» CHECK YOUR UNDERSTANDING
1. In the demand gen checklist, rewrite the part starting with "One of the most" and going on through "expect different results.", changing "hurdles" to "challenges".
2. Answer these questions using the demand gen checklist:
(a) What does it name as one of the most significant hurdles marketers face?
(b) Which two teams should be involved when reviewing and reworking a demand gen strategy?
(c) What two kinds of outside agencies does it suggest reaching out to?

Back to Basics: A Demand Gen Checklist for Marketers
- Your demand gen initiatives are producing few leads or poor-quality leads.
- Your demand gen campaign started out with good results, but you are noticing a drop-off.
- Your audience uses many different resources to research, and you must consistently stay on top of where your audiences are and how to reach them.
One of the most significant hurdles marketers face is conveying their products or services in a way that is tailored to unique audiences, as demand gen aims to do. That’s why it’s important to periodically review your demand gen strategy to discover what’s working and what’s not, as well as how to more effectively reach your target audience. As the saying goes, you can’t keep doing the same thing over and over and expect different results.
Demand Gen Strategy Review
When you are ready to review and rework your demand gen strategy, make a point of involving both your organization’s sales and marketing teams at the highest levels. With marketing offering an arm’s length perspective and sales bringing a direct viewpoint of what’s working, this discussion can help reveal the pain points that trigger a response, as well as the specific keywords that are generating interest. You should also reach out to outside agencies –public relations or advertising – to find out what they are hearing from clients. They may be noticing something that isn’t crossing your radar.

» INFORMATION PROVIDED

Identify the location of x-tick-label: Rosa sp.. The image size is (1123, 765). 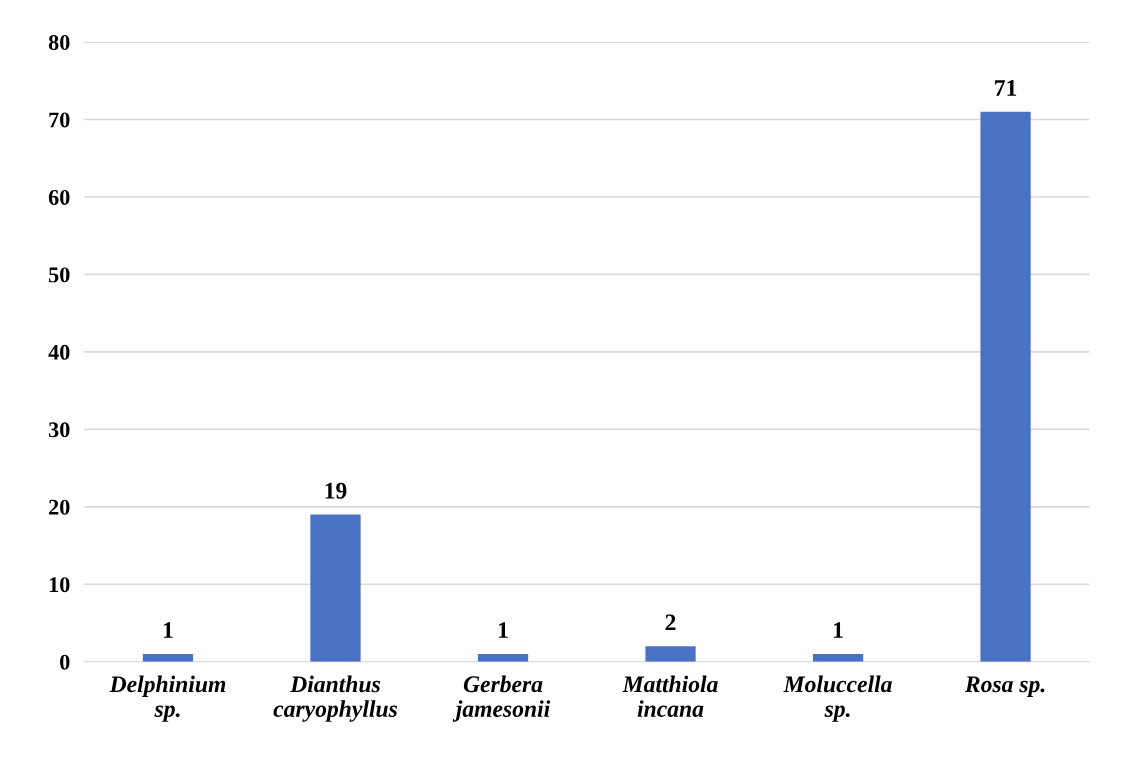
(1004, 687).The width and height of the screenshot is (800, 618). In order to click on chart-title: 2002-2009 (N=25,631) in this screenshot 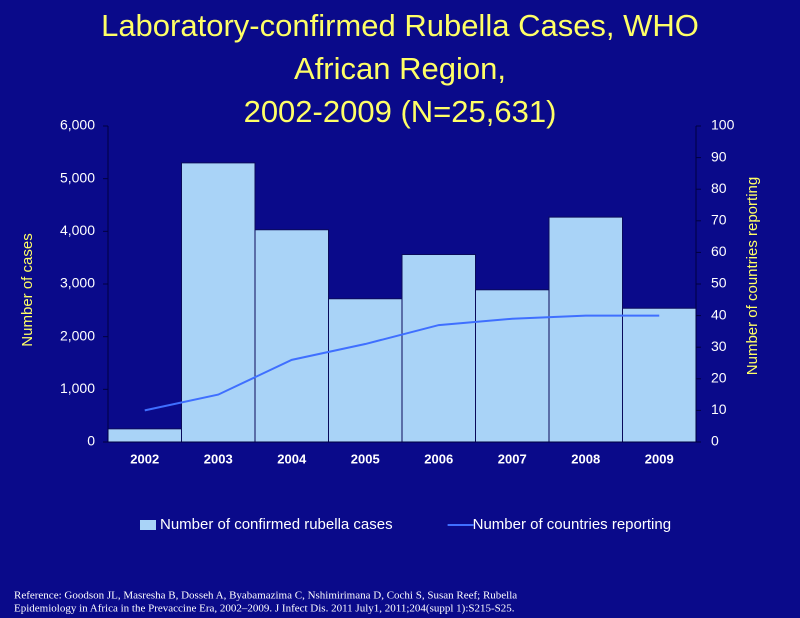, I will do `click(400, 112)`.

» TASK-BY-TASK OUTPUTS
1.
One of the most significant challenges marketers face is conveying their products or services in a way that is tailored to unique audiences, as demand gen aims to do. That’s why it’s important to periodically review your demand gen strategy to discover what’s working and what’s not, as well as how to more effectively reach your target audience. As the saying goes, you can’t keep doing the same thing over and over and expect different results.

2.
(a) Conveying their products or services in a way that is tailored to unique audiences.
(b) The organization's sales and marketing teams, at the highest levels.
(c) Public relations and advertising agencies.